18 June 2009 · 5 Comments

Unlike many of the previous topics, this one promises to be contentious, for it concerns the much discussed phenomenon of the gastropub. Everyone it seems has an opinion about them, roughly ranging from grudging acceptance to downright loathing. Given that even how to define such an establishment is itself debated, for me to discuss them I must start to offer some personal opinions, so I’m moving decisively to the first-person for this post. You may differ in your definition, but that’s to be expected. There’s no single defining element at work, though I’ve heard people trying to argue that things like serving handmade/hand-cut chips, or having a chalkboard with food specials, are the sole feature making a place a ‘gastropub’. Perhaps, though, they could feature on a checklist we might come up with, or a mathematical equation?

What It’s Not

Even the OED entry errs on the side of vagueness when grappling with the gastropub:

gastropub, n. Brit. A public house which specializes in serving high-quality food.”

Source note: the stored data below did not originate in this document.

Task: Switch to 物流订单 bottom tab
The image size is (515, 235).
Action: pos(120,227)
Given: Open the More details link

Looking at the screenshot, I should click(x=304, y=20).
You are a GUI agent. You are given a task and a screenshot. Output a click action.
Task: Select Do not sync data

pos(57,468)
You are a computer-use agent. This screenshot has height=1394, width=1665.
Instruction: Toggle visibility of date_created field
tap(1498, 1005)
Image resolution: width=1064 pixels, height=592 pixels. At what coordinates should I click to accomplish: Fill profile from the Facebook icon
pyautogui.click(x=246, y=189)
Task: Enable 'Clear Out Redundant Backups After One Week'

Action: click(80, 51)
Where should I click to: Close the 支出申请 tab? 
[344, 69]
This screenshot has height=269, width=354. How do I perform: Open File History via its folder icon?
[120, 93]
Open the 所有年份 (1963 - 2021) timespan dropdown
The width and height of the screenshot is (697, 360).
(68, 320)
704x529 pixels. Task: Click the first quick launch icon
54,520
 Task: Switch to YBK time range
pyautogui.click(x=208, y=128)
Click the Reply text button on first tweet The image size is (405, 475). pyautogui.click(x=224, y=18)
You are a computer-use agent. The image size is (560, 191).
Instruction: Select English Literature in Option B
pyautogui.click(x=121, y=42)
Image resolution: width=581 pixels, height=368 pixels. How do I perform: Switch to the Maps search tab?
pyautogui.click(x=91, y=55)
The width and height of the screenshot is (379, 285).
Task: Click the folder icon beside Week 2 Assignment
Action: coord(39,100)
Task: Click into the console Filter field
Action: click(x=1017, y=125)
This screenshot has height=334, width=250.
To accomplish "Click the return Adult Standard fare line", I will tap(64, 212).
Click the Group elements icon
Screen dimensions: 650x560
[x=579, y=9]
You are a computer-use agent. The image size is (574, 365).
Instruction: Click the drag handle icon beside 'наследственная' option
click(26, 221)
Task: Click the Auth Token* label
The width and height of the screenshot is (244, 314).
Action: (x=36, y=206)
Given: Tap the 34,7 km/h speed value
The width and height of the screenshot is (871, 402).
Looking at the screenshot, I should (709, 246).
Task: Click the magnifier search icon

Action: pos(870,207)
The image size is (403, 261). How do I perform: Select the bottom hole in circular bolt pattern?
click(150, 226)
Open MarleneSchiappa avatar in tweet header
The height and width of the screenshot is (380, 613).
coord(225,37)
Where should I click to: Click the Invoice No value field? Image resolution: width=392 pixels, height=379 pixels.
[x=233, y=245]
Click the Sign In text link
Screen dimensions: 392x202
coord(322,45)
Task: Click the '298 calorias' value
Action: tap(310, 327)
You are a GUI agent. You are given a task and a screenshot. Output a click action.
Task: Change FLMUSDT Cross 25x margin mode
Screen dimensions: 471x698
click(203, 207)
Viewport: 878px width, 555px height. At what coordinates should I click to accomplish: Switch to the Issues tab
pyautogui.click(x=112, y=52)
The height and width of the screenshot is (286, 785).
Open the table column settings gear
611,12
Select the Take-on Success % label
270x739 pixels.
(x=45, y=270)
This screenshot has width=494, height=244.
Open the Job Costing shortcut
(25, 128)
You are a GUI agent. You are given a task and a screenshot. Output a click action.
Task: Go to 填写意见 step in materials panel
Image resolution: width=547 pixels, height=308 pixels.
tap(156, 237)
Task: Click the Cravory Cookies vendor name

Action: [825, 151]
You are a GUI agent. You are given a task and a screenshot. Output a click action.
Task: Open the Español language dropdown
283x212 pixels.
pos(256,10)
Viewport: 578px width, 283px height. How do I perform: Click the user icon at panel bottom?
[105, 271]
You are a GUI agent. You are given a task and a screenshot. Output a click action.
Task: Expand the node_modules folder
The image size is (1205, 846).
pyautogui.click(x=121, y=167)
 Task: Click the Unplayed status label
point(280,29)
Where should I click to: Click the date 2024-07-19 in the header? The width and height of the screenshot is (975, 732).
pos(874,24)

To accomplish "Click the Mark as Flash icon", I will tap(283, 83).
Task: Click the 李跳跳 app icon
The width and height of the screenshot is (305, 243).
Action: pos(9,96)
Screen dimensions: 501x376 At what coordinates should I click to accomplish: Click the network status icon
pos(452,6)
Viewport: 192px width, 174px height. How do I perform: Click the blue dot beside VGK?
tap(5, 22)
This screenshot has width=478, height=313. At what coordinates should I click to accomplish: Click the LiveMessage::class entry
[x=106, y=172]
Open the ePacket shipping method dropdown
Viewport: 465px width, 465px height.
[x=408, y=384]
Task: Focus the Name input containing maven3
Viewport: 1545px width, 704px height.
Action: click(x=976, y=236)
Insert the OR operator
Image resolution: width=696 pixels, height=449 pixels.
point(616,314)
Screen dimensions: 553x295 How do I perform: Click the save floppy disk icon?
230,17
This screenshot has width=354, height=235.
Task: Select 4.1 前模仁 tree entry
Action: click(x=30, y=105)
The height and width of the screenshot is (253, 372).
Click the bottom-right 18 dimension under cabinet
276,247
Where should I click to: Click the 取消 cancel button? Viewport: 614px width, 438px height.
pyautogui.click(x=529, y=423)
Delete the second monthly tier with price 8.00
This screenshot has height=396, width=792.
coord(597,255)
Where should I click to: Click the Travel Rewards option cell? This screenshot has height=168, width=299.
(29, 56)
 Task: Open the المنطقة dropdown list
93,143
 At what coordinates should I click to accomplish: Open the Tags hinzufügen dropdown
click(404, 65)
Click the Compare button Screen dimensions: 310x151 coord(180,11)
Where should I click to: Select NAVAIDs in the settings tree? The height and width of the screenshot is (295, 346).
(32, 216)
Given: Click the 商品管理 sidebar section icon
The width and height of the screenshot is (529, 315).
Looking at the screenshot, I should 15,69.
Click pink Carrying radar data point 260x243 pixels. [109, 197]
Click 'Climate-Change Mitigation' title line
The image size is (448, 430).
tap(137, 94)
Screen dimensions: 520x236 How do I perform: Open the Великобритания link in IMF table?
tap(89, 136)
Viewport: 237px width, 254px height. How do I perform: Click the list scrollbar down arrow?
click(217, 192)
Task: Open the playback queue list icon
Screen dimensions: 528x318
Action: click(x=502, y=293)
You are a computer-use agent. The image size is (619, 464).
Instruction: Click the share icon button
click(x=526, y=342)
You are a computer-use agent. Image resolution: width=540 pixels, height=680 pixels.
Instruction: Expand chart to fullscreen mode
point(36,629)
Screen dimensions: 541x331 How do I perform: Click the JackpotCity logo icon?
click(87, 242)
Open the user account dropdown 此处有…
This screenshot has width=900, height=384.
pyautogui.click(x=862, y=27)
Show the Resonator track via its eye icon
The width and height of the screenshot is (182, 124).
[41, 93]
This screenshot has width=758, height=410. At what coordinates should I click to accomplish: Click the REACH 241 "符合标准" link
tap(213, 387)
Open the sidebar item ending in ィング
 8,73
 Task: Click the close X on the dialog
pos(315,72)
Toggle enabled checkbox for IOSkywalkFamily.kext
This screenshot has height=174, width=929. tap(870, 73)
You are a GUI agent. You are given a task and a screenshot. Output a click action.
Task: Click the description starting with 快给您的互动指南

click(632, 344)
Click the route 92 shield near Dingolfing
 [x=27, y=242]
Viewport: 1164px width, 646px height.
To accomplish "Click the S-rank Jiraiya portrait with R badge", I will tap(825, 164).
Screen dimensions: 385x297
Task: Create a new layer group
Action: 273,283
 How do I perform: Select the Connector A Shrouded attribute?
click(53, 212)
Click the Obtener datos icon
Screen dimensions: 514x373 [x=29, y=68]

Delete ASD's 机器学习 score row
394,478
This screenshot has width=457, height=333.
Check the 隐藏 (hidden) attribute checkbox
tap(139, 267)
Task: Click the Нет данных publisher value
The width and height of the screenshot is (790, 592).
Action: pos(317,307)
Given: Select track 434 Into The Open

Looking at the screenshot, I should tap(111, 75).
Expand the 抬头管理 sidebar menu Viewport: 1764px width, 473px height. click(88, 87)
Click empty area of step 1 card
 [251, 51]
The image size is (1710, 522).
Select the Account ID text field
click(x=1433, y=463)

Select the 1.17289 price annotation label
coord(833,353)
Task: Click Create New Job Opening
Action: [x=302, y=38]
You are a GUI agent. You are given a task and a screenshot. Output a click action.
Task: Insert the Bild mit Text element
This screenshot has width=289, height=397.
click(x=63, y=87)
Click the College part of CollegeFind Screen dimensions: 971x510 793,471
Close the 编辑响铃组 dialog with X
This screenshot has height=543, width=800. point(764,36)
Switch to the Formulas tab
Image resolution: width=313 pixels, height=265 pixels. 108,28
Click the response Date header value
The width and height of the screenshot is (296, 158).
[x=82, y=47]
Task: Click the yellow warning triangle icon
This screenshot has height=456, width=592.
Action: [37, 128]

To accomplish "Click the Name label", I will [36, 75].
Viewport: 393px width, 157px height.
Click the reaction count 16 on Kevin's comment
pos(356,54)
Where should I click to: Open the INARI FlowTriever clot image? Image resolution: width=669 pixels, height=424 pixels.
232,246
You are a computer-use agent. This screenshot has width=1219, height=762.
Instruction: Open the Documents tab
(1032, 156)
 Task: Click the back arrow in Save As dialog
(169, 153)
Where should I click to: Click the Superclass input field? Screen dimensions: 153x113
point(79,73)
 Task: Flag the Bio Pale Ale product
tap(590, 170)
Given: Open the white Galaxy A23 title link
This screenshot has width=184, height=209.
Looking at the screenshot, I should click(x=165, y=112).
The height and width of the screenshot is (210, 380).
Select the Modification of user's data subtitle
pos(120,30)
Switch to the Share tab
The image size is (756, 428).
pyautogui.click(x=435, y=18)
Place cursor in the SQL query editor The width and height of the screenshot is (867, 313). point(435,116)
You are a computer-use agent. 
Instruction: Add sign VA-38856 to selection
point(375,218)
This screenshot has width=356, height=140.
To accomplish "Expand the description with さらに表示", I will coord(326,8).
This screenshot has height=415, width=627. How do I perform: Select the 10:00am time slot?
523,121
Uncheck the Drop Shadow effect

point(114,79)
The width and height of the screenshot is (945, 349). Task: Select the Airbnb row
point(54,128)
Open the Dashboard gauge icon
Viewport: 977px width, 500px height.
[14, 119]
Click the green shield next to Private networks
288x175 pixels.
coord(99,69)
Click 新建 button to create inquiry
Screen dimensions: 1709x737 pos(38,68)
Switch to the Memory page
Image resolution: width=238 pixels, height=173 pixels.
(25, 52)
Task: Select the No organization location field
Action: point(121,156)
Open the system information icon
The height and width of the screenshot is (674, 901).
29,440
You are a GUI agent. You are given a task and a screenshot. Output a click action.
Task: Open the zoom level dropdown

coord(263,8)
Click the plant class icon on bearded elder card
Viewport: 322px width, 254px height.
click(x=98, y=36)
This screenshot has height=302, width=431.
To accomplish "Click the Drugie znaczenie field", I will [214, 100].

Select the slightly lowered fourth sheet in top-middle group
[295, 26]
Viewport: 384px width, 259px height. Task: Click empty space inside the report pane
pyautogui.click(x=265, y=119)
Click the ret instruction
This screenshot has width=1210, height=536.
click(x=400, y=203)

While one might quibble about how to define “high-quality” food, let’s start with what the gastropub is not. It’s not a restaurant. Which means that restaurants that happen to be located in former pub buildings, even really striking ones retaining their old signage and name — for example, Konstam at The Prince Albert (St Pancras WC1) — do not in any sense count.

The gastropub is, then, quite rightly, a pub.1 But how, after all, do we define a “pub” in the first place? We could say that if you can go in and just have a drink, it’s a pub for our purposes. You may not feel entirely comfortable just ordering a drink (these are gastro-pubs for a reason), but it should be possible without any undue attitude on behalf of the venue.

Then again, this doesn’t take account of the differences between a bar and a pub. One place which is local to me, where a person can happily just have a drink but which I don’t think of as a pub, is Masons (Ladywell SE13, fig. 50). It’s in a single-roomed former pub building; it even has a pub-like name (from its original name, The Freemasons’ Tavern). However, it’s fairly obviously a restaurant as well, and not a gastropub. There are many other places — whether housed in former pub buildings or not — that bill themselves as “bar/restaurant” or “restaurant/bar” which are, in essence, restaurants.

Masons (Ladywell SE13)
Figure 50. Masons (Ladywell SE13). Not a gastropub, but a bar/restaurant.

A pub doesn’t have to offer real ale (plenty of them lost their handpulls during the mid-20th century, as lager gained in popularity post-World War II), and then again there are places like the bar area at St John Restaurant (Clerkenwell EC1), which has several handpulls for ale. You could argue that pub decor is distinctive, perhaps emphasising wooden panelling, it might even be carpeted, but then there are plenty of places which shun these expectations and are no less pubs. Being able to sit at the bar doesn’t make it a pub (since you can do that at Masons), and if you are expected to stand while drinking it’s probably a bar, but some bars have seating and some cramped centrally-located pubs have a real dearth of it (The Coach and Horses in Covent Garden WC2, for example). It’s really a very subjective thing in the end.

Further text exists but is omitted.